Task objective: Pick out every line of the listing below that contains the string "should", matching case exactly, and copy those lines.

Screenshot grounding data:
= = = = = = =

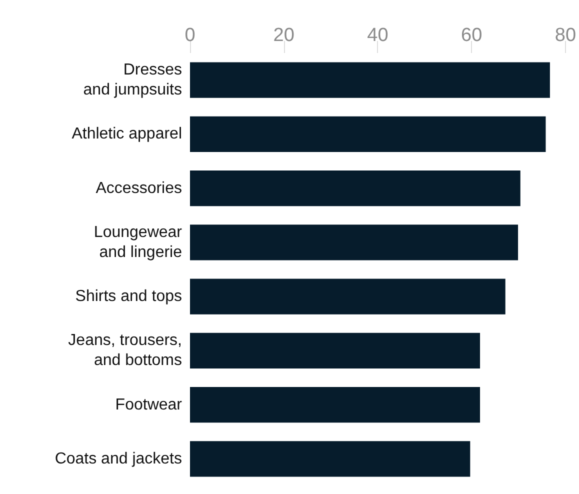  I want to click on y-tick-label: Coats and jackets, so click(118, 459).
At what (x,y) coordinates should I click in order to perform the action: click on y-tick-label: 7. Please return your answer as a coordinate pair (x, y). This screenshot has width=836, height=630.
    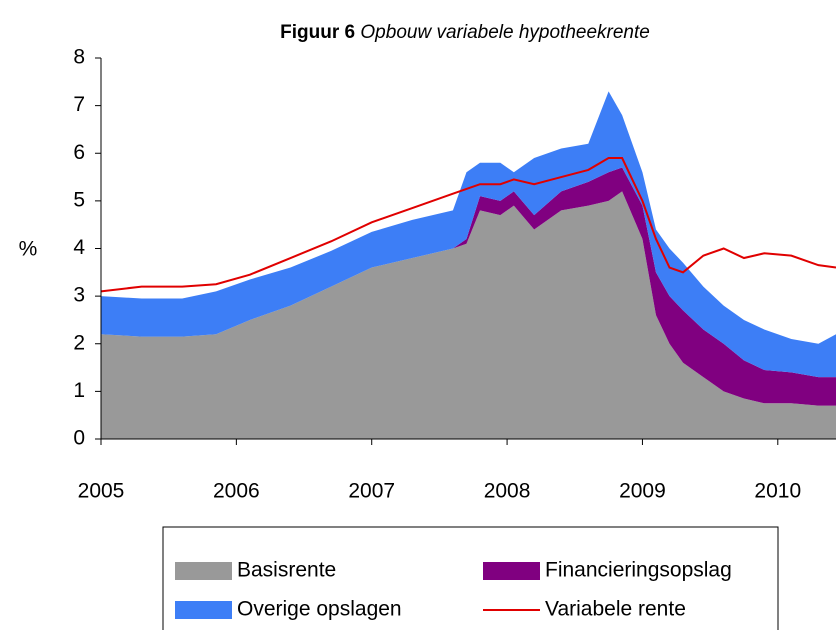
    Looking at the image, I should click on (79, 104).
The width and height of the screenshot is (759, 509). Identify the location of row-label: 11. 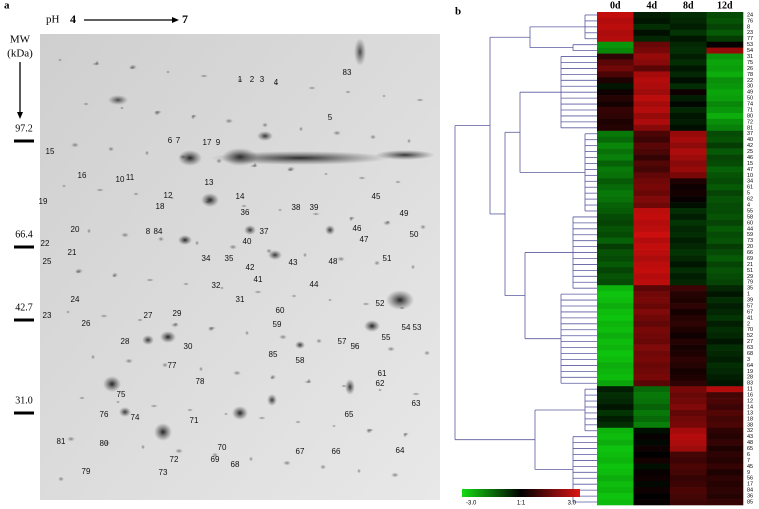
(750, 390).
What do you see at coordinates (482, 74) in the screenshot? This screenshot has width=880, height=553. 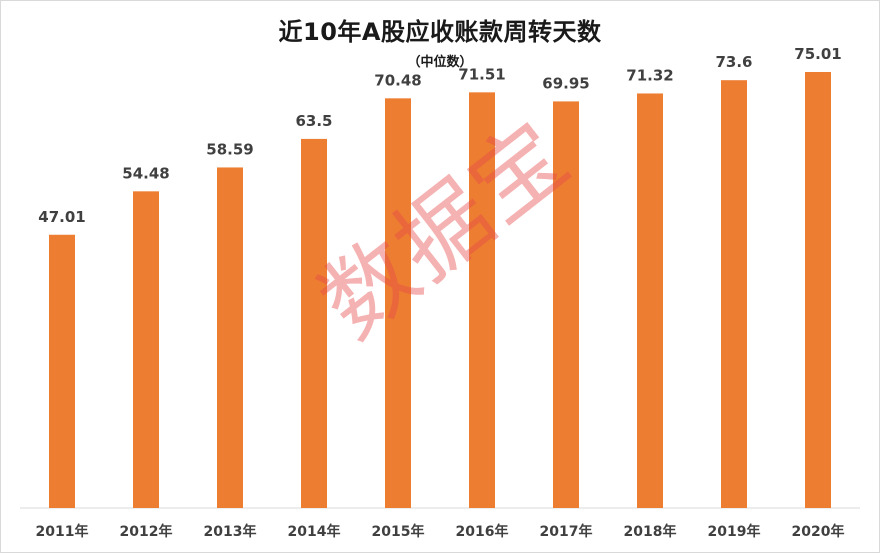 I see `value-label: 71.51` at bounding box center [482, 74].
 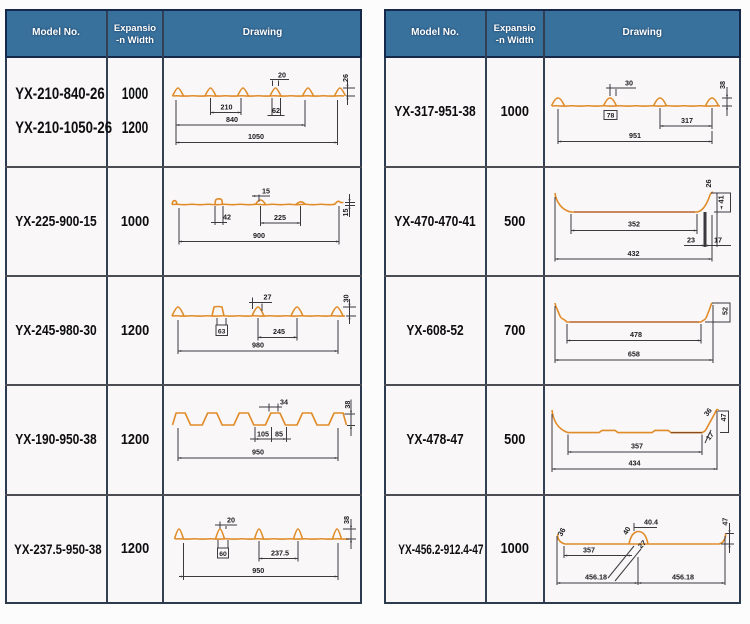 I want to click on svg-text: 225, so click(x=280, y=218).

= = = = = = =

Exercise solution:
At what (x,y) coordinates should I click in order to perform the action: click on y-tick-label: 7. Please return your answer as a coordinate pair (x, y). This screenshot has width=836, height=630.
    Looking at the image, I should click on (79, 104).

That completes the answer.